3. La question de la représentation politique : libération ou usurpation ?


• Une démocratie parlementaire est un régime dans lequel le peuple élit des
représentants qui se réunissent en parlement afin de décider des lois ou de la désignation de
responsables politiques.
• Ce type de régime n’a pas toujours existé, et a pu être sévèrement critiqué. La cité d’Athènes
a, durant une certaine période, pratiqué une sorte de démocratie directe, où les citoyens en
personne pouvaient prendre part aux débats.
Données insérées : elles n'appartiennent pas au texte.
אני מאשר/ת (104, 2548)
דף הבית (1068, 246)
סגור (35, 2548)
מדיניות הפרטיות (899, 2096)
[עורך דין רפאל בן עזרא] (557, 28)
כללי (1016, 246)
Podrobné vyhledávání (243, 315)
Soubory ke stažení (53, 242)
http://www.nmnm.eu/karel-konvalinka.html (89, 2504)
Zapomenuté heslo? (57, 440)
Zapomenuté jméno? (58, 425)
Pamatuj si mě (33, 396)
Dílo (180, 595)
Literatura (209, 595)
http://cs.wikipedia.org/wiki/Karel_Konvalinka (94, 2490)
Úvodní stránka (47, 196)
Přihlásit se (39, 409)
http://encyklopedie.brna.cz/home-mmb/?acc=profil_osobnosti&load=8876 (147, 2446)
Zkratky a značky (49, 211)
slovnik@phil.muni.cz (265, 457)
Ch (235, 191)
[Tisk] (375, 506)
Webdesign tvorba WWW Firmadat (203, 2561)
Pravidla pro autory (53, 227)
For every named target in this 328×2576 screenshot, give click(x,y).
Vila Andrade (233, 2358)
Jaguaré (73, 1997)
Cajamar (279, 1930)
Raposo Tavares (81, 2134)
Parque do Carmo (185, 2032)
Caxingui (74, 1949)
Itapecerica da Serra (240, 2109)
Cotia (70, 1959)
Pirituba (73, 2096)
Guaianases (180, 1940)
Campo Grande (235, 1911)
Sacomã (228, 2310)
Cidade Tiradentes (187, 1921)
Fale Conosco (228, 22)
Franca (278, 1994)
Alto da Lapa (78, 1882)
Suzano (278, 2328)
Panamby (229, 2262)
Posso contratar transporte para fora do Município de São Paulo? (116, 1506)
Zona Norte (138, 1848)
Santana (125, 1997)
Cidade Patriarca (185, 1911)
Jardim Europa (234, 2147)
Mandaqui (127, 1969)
Rousseau critique le gouvernement
représentatif, en affirmant qu’il n’accorde la liberté au peuple qu’au moment des élections, et
le réduit en esclavage le reste du temps.
• C’est à partir du XIXe siècle que des penseurs se sont prononcés en faveur du gouvernement
représentatif parlementaire, parce qu’il permet un mélange du régime démocratique et
aristocratique (ce qui correspond à l’idéal de politeia exprimé par Aristote dans Les
Politiques), et autorise dans le même temps un débat public pouvant influencer les élections.
• Mais le citoyen doit-il pour autant renoncer à la vie politique, doit-il faire confiance à l’État ?
N’est-ce pas un risque majeur d’abandonner à une administration la vie
publique ? Tocqueville décèle dans la jeune démocratie américaine le risque d’un abandon du
politique : repliés sur leurs intérêts privés, les citoyens abandonnent l’intérêt général.
• Au contraire, l’équilibre de l’État pourrait exiger des contre-pouvoirs. Si Durkheim reconnaît
que les États sont des facteurs de libération, car ils émancipent les citoyens des communautés
d’influence dans lesquelles ils vivent, ils peuvent devenir oppresseurs s’ils ne sont pas
limités par des puissances collectives. Il ne s’agirait donc pas de supprimer le pouvoir de
régulation et de représentation, mais d’en démultiplier les centres.